The Delaney committee failed to address the FDA’s authority over cosmetics, which has not been meaningfully updated in 83 years. And although the panel’s effort led to stricter food laws, it’s now beyond time for another update.
The food chemical regulatory system we have today is a far cry what Congress envisioned in the 1950s and 1960s. Real mass poisoning events like the Halloween scare of 1950 are rare. But the system fails to address more insidious threats, like increased risk of cancer, nervous and immune system harms, hormone imbalances, and even premature death.
And the FDA is still failing to address the risks of food dyes. In 1990, it found that Red No. 3, used in Halloween candy like candy corn and Laffy Taffy, can cause cancer. It banned several uses of Red No. 3, but none of the food uses, even though the FDA is required to prohibit the use of carcinogens in food. This week, EWG and several other nonprofit organizations petitioned the FDA to follow its own science and finally ban Red No. 3.
Few food chemicals undergo the FDA safety review and approval process created by the 1958 law. Instead, most food companies take advantage of a legal loophole that allows them to decide their chemical is generally recognized as safe, or GRAS – sometimes without ever telling the FDA.
When companies do share their findings with the FDA, they can withdraw from the voluntary process at any time, demand that the agency cease its review of the safety evidence, and use their chemical without further FDA scrutiny.
Examples from the FDA’s GRAS Notice Inventory where companies have asked the FDA to stop reviewing a chemical’s safety
The GRAS loophole has allowed food chemicals of concern to enter the market. Examples include BHA and BHT, which have been linked to reproductive harms and increased risk of cancer, and propyl paraben, which can alter genes and reduce fertility.
As a former FDA deputy commissioner acknowledged in 2014, “We simply do not have the information to vouch for the safety of many of these chemicals.”
The GRAS loophole is not the only way our food chemical safety laws are broken. Many of the chemicals have been approved by the FDA even though safety assessments have not been meaningfully re-reviewed in decades.
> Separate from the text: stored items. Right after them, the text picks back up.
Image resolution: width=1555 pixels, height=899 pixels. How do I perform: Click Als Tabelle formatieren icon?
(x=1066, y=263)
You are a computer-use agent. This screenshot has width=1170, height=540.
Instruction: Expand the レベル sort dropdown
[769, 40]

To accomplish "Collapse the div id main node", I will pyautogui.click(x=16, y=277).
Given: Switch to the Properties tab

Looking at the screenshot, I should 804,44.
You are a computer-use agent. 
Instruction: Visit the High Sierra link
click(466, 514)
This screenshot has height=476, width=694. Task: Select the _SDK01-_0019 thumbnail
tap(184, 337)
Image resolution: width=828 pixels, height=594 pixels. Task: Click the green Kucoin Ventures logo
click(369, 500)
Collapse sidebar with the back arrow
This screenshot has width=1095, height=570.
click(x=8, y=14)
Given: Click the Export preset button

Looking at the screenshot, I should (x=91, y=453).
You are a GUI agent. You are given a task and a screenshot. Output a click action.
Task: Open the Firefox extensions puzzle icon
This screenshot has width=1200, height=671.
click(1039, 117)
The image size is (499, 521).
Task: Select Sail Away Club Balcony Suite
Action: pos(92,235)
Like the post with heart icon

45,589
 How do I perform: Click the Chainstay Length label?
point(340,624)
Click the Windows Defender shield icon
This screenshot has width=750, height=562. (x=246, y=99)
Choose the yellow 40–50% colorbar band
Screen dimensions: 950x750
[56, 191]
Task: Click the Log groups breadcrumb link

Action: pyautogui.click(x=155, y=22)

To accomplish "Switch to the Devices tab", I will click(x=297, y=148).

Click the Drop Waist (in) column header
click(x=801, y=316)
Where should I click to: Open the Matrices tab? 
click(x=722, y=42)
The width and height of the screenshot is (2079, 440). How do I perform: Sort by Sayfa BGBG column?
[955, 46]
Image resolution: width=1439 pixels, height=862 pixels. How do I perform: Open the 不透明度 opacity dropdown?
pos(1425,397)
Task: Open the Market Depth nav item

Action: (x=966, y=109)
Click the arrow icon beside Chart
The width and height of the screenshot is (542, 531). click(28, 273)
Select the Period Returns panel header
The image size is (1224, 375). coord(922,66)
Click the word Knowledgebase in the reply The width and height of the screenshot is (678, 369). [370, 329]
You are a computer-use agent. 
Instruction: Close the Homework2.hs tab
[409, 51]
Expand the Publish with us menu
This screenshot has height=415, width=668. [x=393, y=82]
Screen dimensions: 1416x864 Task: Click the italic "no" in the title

Titanium dioxide, used in Skittles and Starburst, was approved as a color additive in 1966 but has not been meaningfully reviewed for safety since. By contrast, Europe’s top food safety agency recently said it no longer considers the additive to be safe.
Scientists also recently flagged the common preservative TBHQ, found in Pop-Tarts and other popular food, for potential immune system concerns. But the FDA has not meaningfully reviewed it for immunotoxicity since 1972.
Ending the food chemicals nightmare
The current situation is unacceptable. We should feel confident about the safety of the food we eat and feed our children every day, whether at Halloween or any other time of year.
Two bills are pending in Congress that would narrow the GRAS loophole and require the FDA to systematically reassess chemicals approved long ago.
The Toxic Free Food Act, introduced by Rep. Rosa DeLauro (D.-Conn.), would eliminate secret GRAS determinations and require that companies seeking GRAS status for their chemicals provide robust scientific data to the FDA and the public. It would require that independent experts, not scientists on a company’s dime, determine whether the substance is safe.
It would also require that the food chemical be safe for everyone’s consumption – including vulnerable populations like children.
The Food Chemical Reassessment Act, introduced by Reps. Jan Schakowsky (D-Ill.) and DeLauro, would create a new office within the FDA dedicated to reassessing food chemicals on the market. It would require the agency to reassess the safety of at least 10 chemicals used in food or food packaging every three years.
Congress should act swiftly to pass these critically needed laws and protect us from the ongoing food chemical safety nightmare.